El carnaval había pasado sin pena ni
gloria. No era, precisamente, un lugar con mucha tradición, con disfraces,
comparsas, chirigotas o (y eso les hubiera pegado bastante) alguna tradición
atávica de equinoccio con los mozos cubiertos de pieles de cabra o algo por el
estilo. En lugar de todo eso, eran mucho más modestos. Solamente el viernes
anterior los chiquillos de la escuela se habían pegado la vuelta al ruedo con
trompetillas artesanales y una escenografía (cada clase la suya) a base de
plástico de bolsa de basura y chorretones de cera de colores en la cara.
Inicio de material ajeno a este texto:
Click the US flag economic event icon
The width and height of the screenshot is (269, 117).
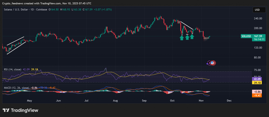tap(213, 63)
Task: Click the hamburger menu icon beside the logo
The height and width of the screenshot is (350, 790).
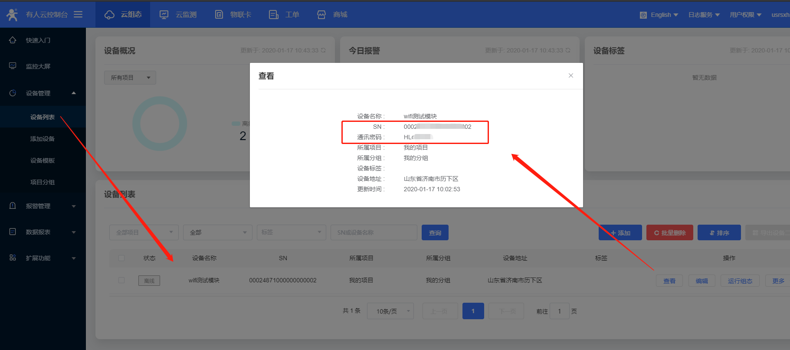Action: point(78,15)
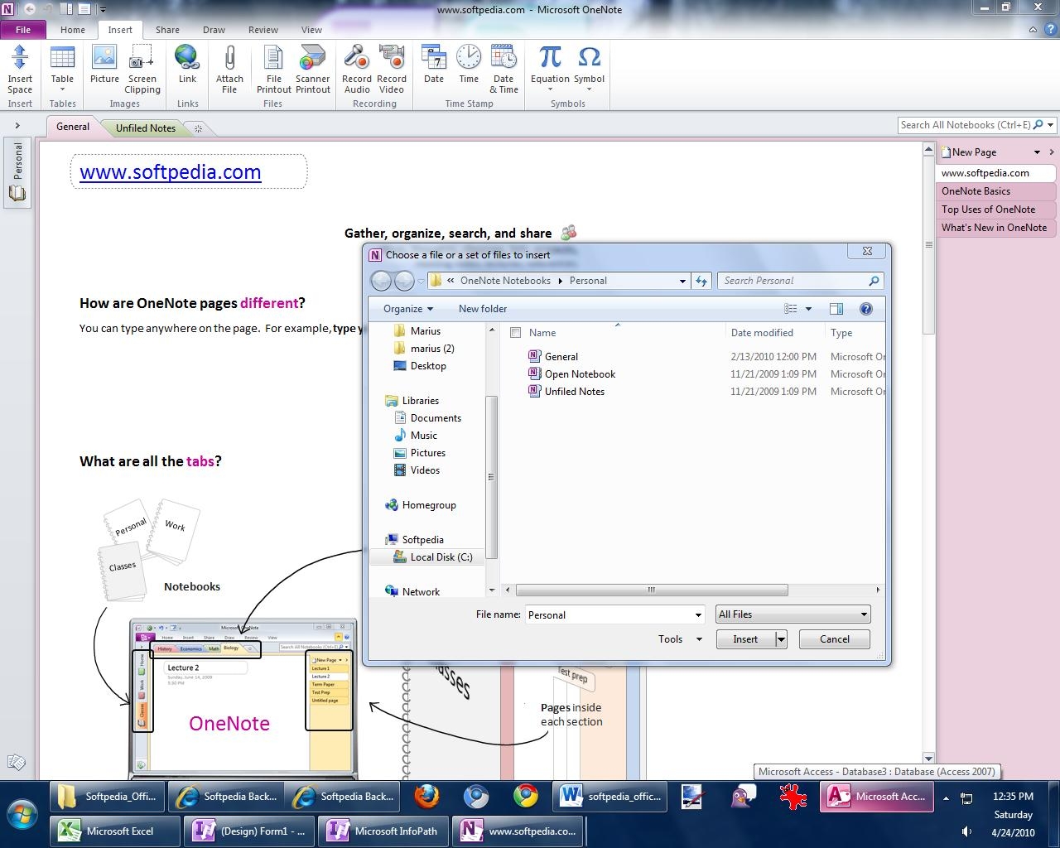Open Mozilla Firefox from the taskbar
The width and height of the screenshot is (1060, 848).
(427, 797)
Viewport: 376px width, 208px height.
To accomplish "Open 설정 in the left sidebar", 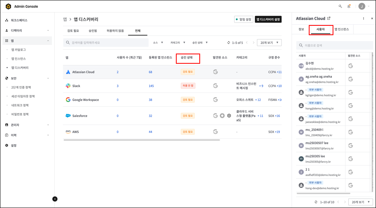I will [x=13, y=145].
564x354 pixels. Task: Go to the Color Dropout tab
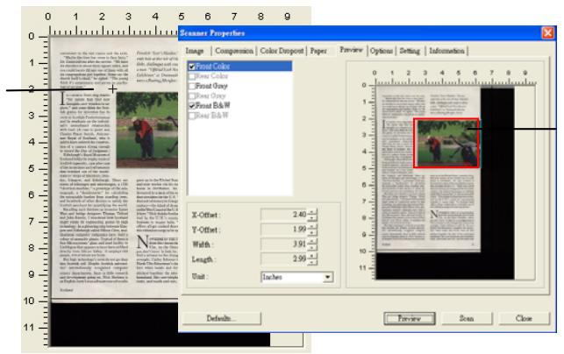click(x=284, y=51)
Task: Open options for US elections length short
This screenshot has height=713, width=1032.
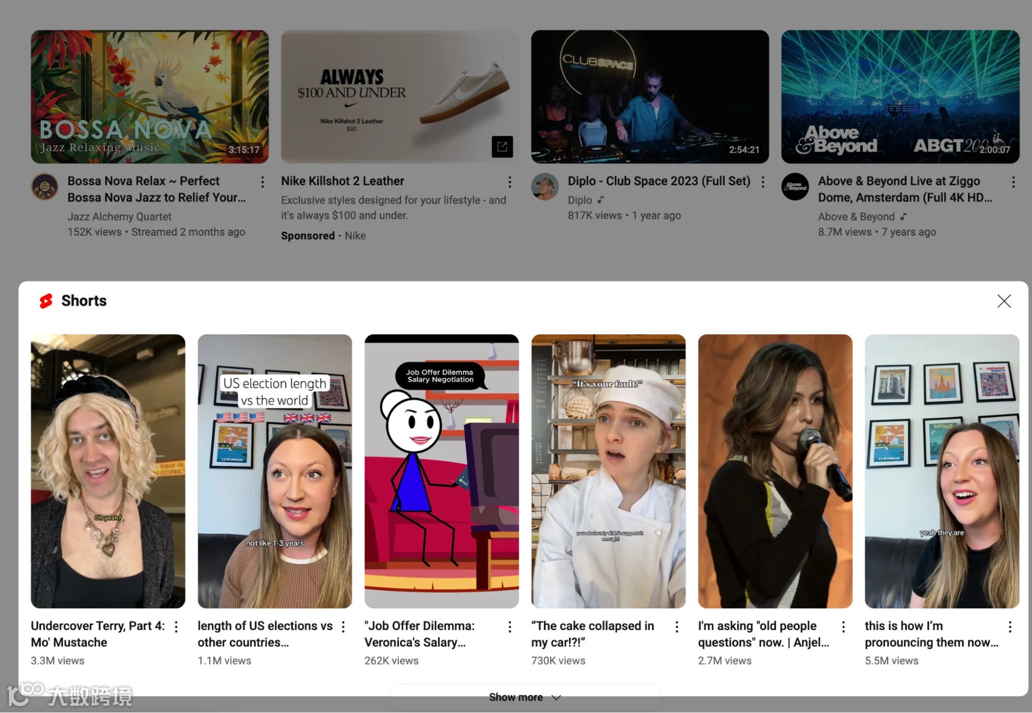Action: point(343,626)
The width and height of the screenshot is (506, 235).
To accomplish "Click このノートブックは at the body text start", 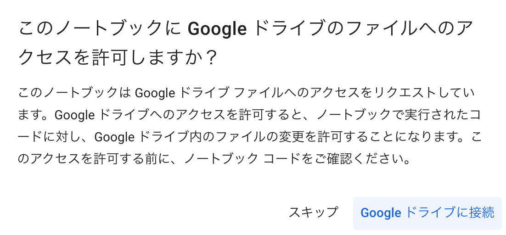I will (74, 93).
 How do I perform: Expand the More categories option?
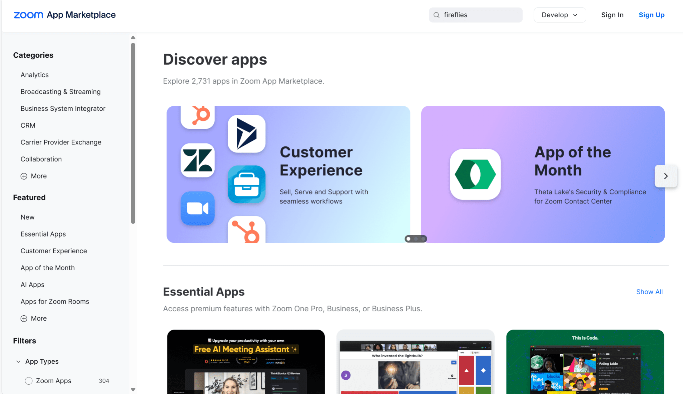33,176
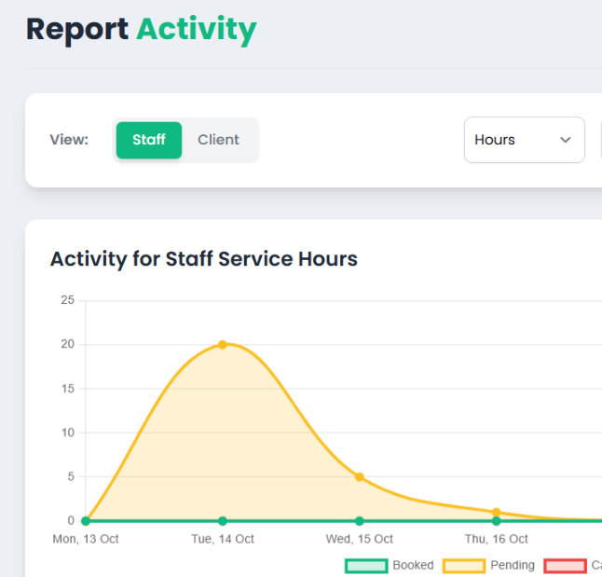The width and height of the screenshot is (602, 577).
Task: Click Booked green point on Thu, 16 Oct
Action: pos(497,521)
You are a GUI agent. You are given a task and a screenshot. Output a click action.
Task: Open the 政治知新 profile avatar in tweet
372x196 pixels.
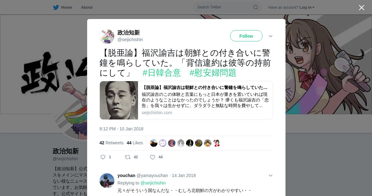(107, 36)
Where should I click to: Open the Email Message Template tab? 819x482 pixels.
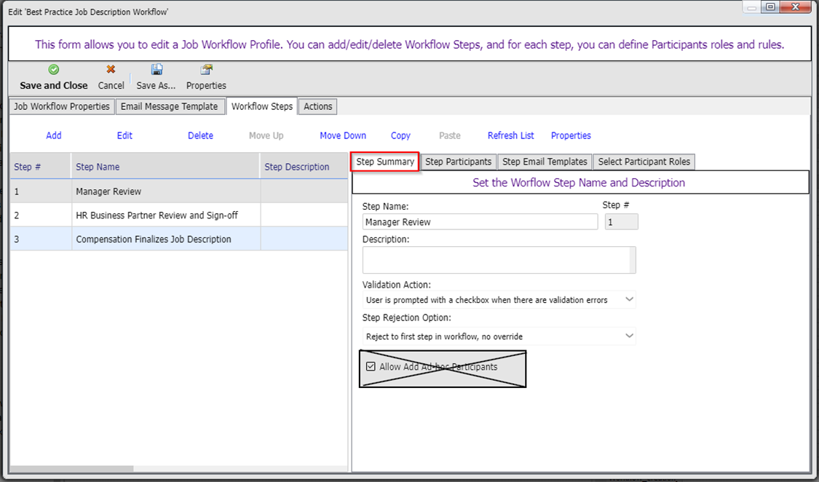click(170, 106)
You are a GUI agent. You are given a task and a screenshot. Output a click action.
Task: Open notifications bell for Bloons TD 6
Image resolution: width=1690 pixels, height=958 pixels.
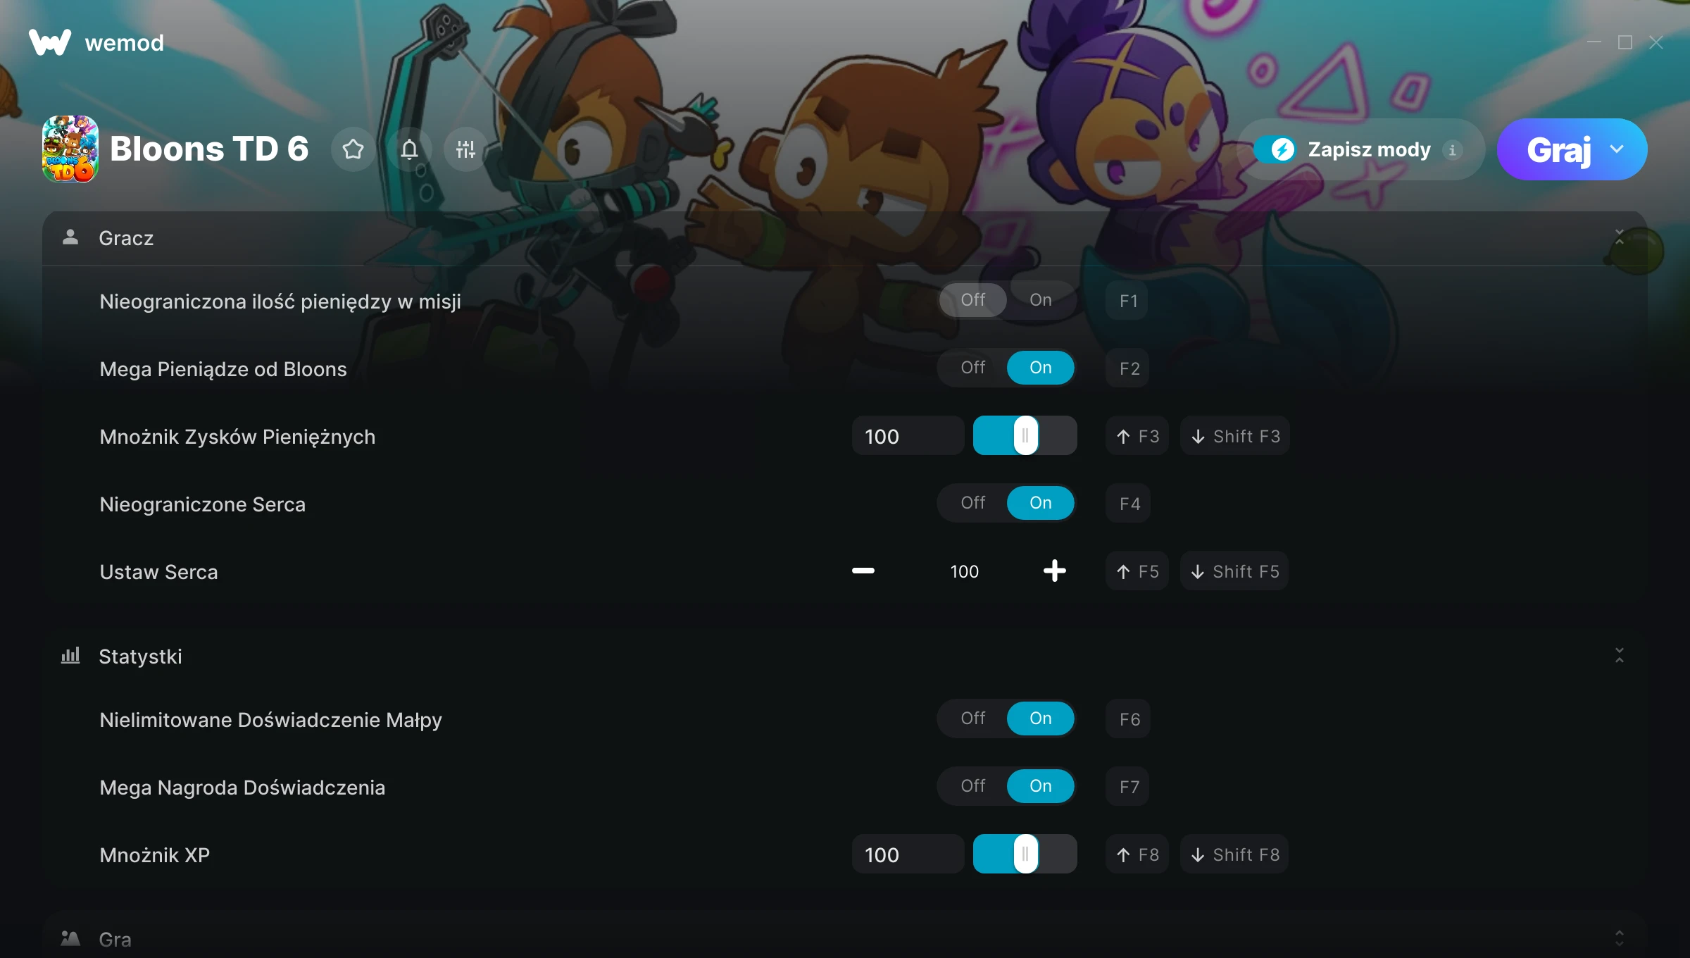410,149
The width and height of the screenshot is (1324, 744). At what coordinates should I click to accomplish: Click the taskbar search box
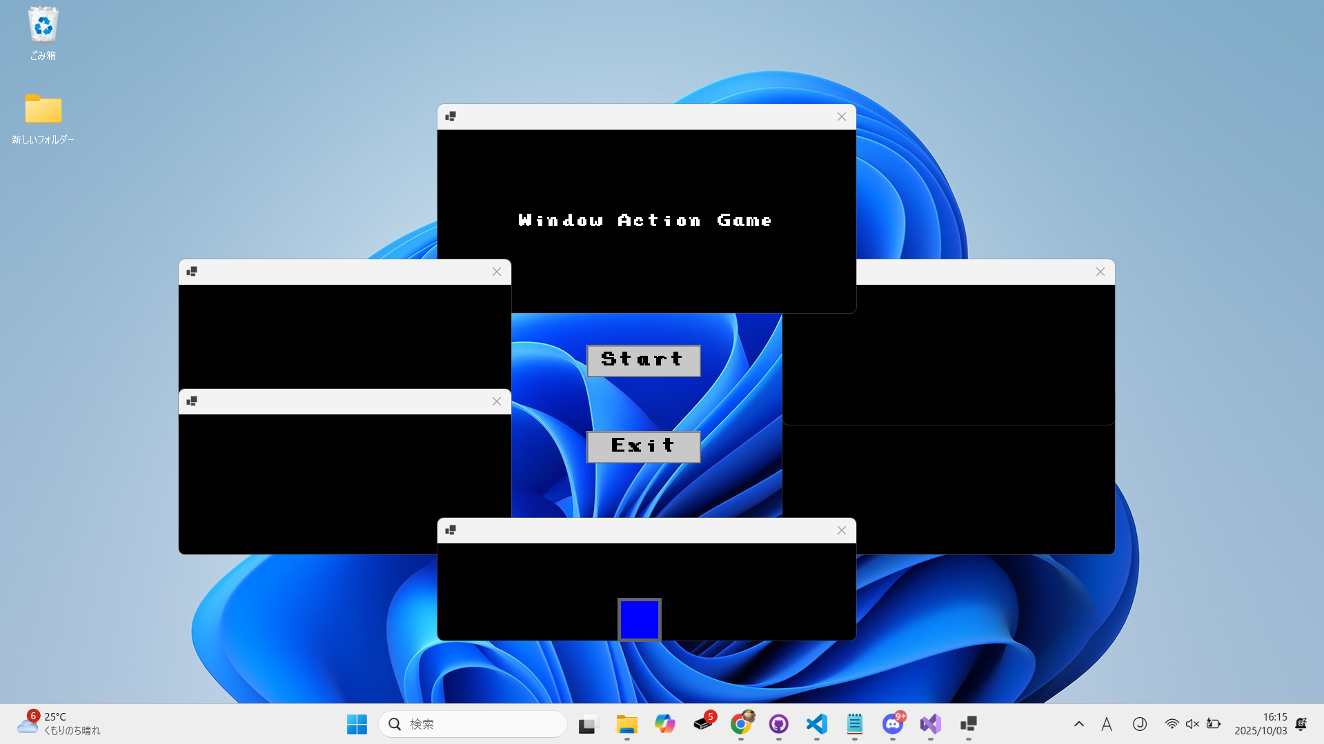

Entonces había tenido su excusa, el “mientras jodo, no barro”. Los profesores,
entre ponte bien y estate quieta, se habían pegado una semana (o más)
matándolas con la tontería. Después de eso, poca cosa más: alguna madre
demasiado motivada sacando al crío el domingo con su flamante y nuevo disfraz
prefabricado de los chinos (días en que los delirios satinados en rosa y azul
corretean chillones simulando princesitas o cowboys…) y los borrachos del bar,
por la noche, tirándole harina a los portales y coches de la plaza. Ese había
sido el carnaval. Una mierda del tamaño de una catedral para algo que se
anuncia como desenfreno, sensualidad, locura… Quizás es que el hedonismo postmoderno
ha echado por tierra la pequeña licencia terrenal del significado de esta
fiesta antes del recogimiento de cuaresma.
Decíamos que el carnaval había
pasado, y además sin pena ni gloria. Por lo tanto, lo que dictaba el calendario
ese miércoles era la ceniza y (en su versión más prosaica) el entierro de la
sardina. A la solemne misa, por la mañana, no fue ni el cura. El amigo,
aduciendo que el compromiso de pastorear tres pueblos a la vez en la comarca
era un peso inmenso para sus hombros (de gandul. Esto no lo dijo él. Esto se
añade de la cosecha mental del populacho al respecto). Lo de por la tarde fue
otro cantar, ahí si que estuvo de bote en bote. Por estar, hasta estuvieron las
fuerzas políticas del pueblo, que eran quienes organizaban el evento. A ellos
se les unió el pueblo entero, desde los más pequeños hasta los más ancianos (de
hecho, especialmente los más pequeños y
los más ancianos). Aunque la ceremonia era sencilla (no se iba, como en otros
lugares, a escenificar la destrucción de un pobre pez-símbolo de cartón piedra)
resultaba multitudinaria también. En las lumbres repartidas por toda la plaza
asarían unos cuantos kilos de sardinas bien olorosas y se regalarían a los
asistentes, junto con los vasos de chocolate que quisieran, hasta llenarles la
panza. Eso podían ser, en su caso, muchas sardinas y mucho chocolate.